The black matrix of the faceplate panel is deposited by a wet-layer photoconductive manner. An organic conductive layer is initially deposited on the faceplate panel, on which an organic photoconductive material is formed to form an organic photoconductive layer. The photoconductive layer is charged to positive or negative potential and a selective area of the organic photoconductive layer is exposed to light radiated from an exposure device, such that the potential can be left on the unexposed area, where the black matrix will be deposited, of the organic photoconductive layer. Then, As novel steps, deposition of the conductive black matrix is achieved according to the following steps. First, a conductive black matrix material is charged having the opposite potential to that left on the unexposed area of the organic photoconductive layer. The black matrix material having the opposite potential is then deposited on the outer surface of a developer having a configuration equal to that of the inner surface of the faceplate panel by dipping the developer into the black matrix material. Finally the outer surface of the developer, on which the black matrix material is deposited, contacts the inner surface of the faceplate panel, thereby forming the black matrix on the organic photoconductive layer.
|
1. A method for forming a black matrix on a curved inner surface of a faceplate panel for a color cathode ray tube, said faceplate having an organic conductive layer and an organic photoconductive layer, the method comprising the steps of:
charging the photoconductive layer to a potential; exposing a portion of the charged photoconductive layer to light in a predetermined pattern, whereby the charge on an unexposed portion remains; charging a wet conductive black matrix material to an opposite potential to that on the unexposed portion of the photoconductive layer; depositing the charged black matrix material on an outer surface of a developer, the outer surface having a complimentary configuration to the inner surface of the panel, by dipping the outer surface of the developer into a container of the charged black matrix material; and contacting the outer surface of the developer, on which the charged black matrix material is deposited, with the oppositely charged photoconductive layer on the curved inner surface of the faceplate panel while a same potential is applied to the developer and the conductive layer, whereby the black matrix material is deposited on the unexposed portion of the photoconductive layer.
|
The present invention relates to a method for forming a black matrix on a screen panel for color CRTs and, more particularly, to a method for depositing a conductive black matrix on a screen panel by using a wet electrophotographic screening process.

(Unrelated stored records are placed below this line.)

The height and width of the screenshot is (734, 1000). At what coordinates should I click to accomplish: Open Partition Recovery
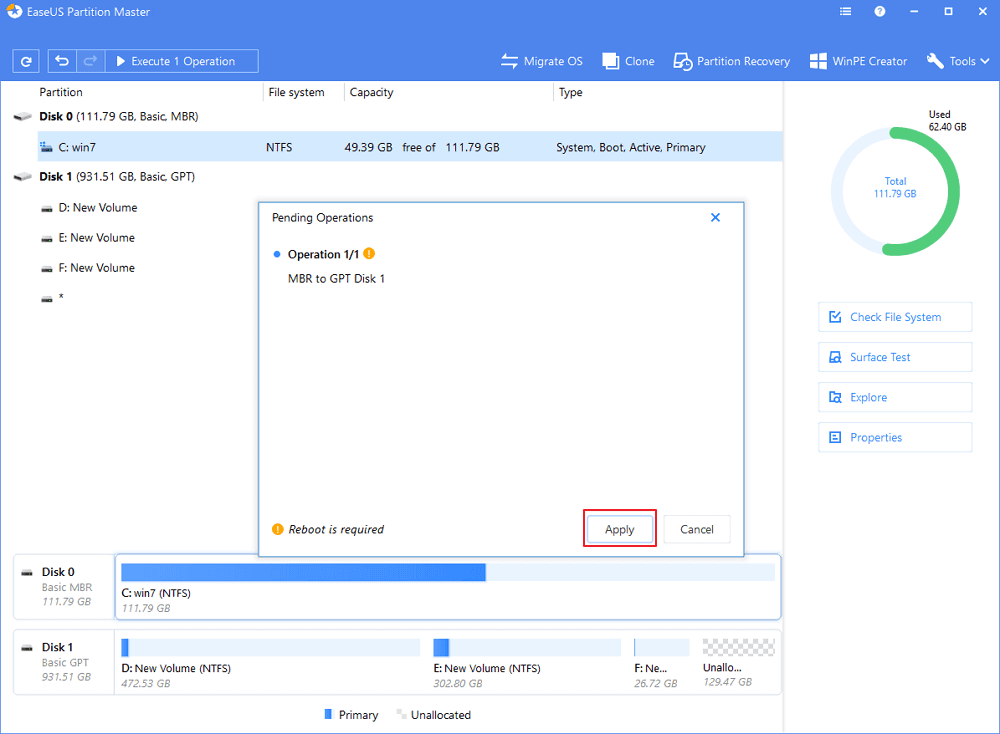point(731,61)
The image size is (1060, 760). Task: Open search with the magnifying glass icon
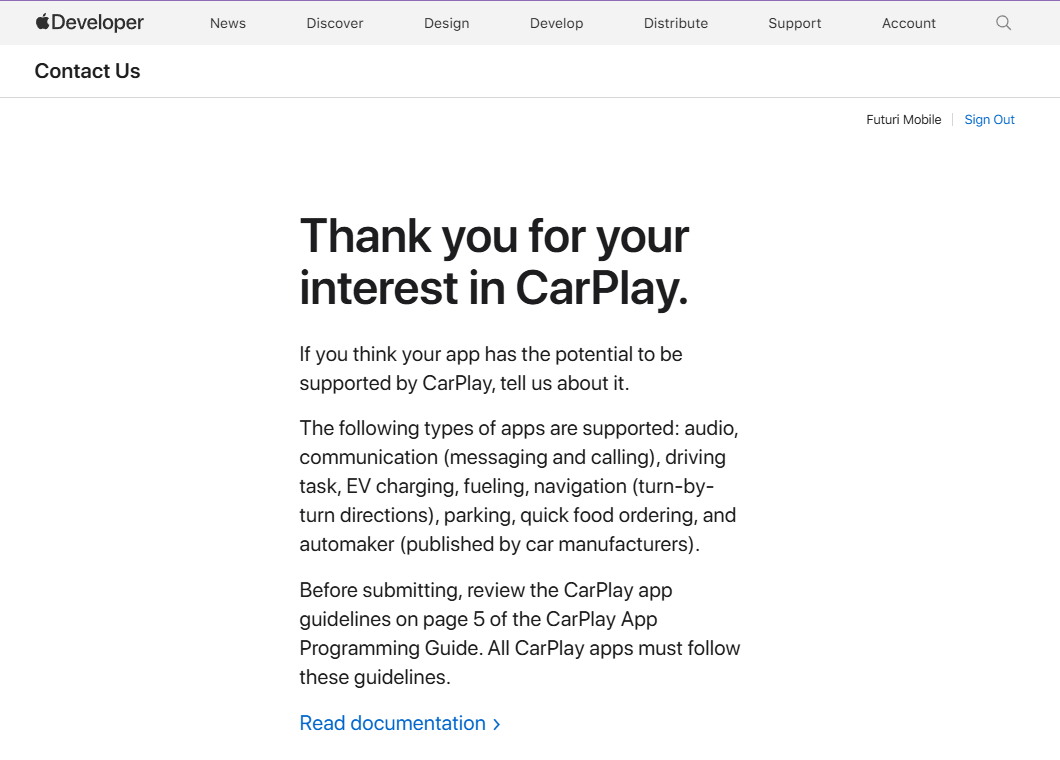click(1003, 23)
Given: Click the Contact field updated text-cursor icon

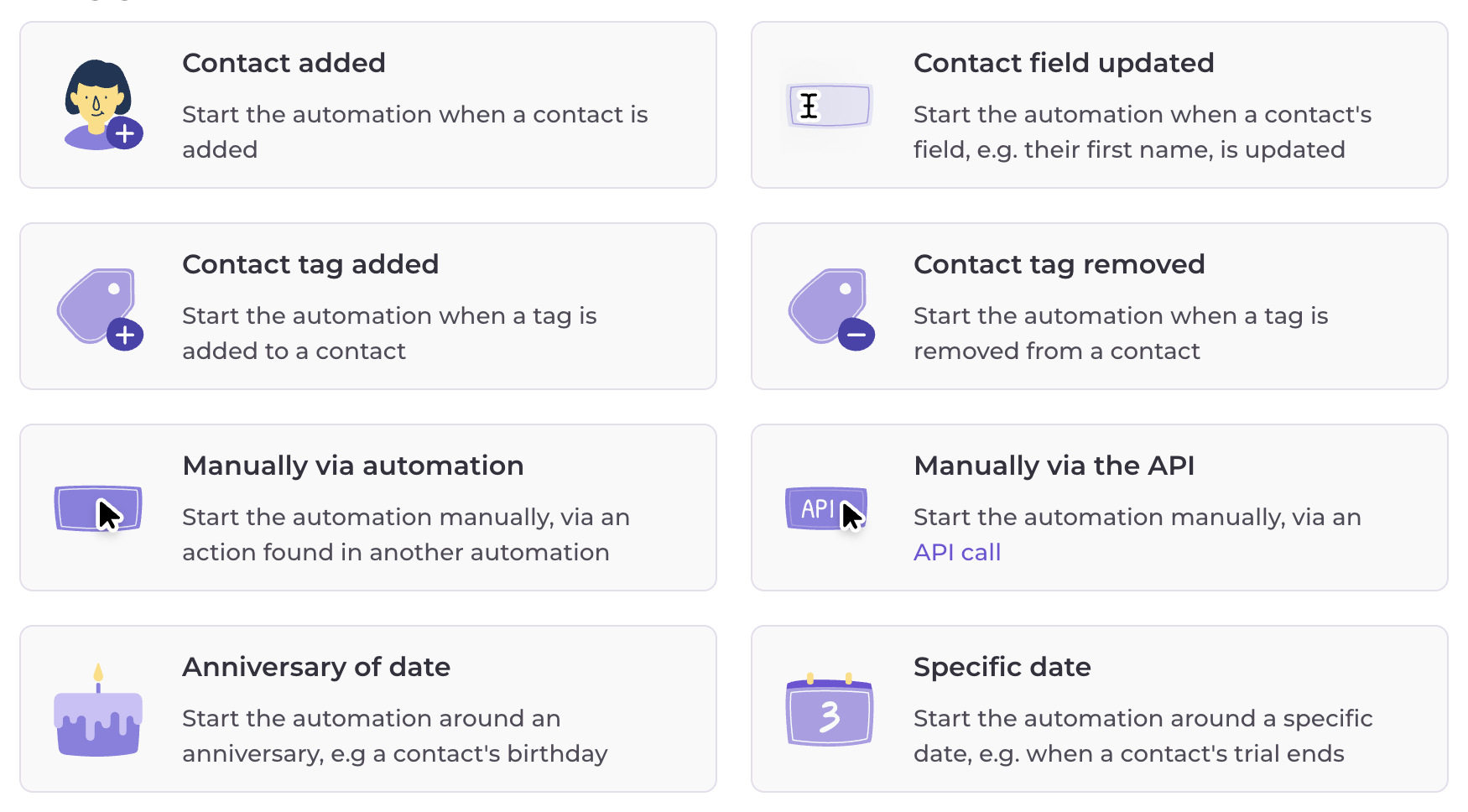Looking at the screenshot, I should pos(829,106).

Generally, a faceplate panel for CRTs is deposited with red(R), green(G), and blue(B) phosphors constituting a phosphor layer of the panel. To allow for the differentiation between the three phosphors and prevent color mixture, thereby increasing color definition, a black matrix is disposed between the phosphors.
There are two different method for forming the black matrix: a wet-layer method using a slurry and a dry-layer method using an electrophotographic screening process.
The wet-layer manner suffers a drawback in that the manufacturing process is complicated. Also, the slurry wed in the process pollutes the environment. Therefore, in recent years, the dry-layer method using an electrophotographic screening process has become widely developed to form the black matrix.
Such a method for forming the black matrix is disclosed in U.S. Pat. No. 5,455,133 to Istvan Gorog et al.
As seen from FIGS. 3 through 8 of the Gorog Patent, a faceplate panel 12 is initially prepared for the deposition of a black matrix 23. Then, the interior surface of the panel 12 is coated with an organic conductive material, 32 on which an organic photoconductive layer 34 is formed.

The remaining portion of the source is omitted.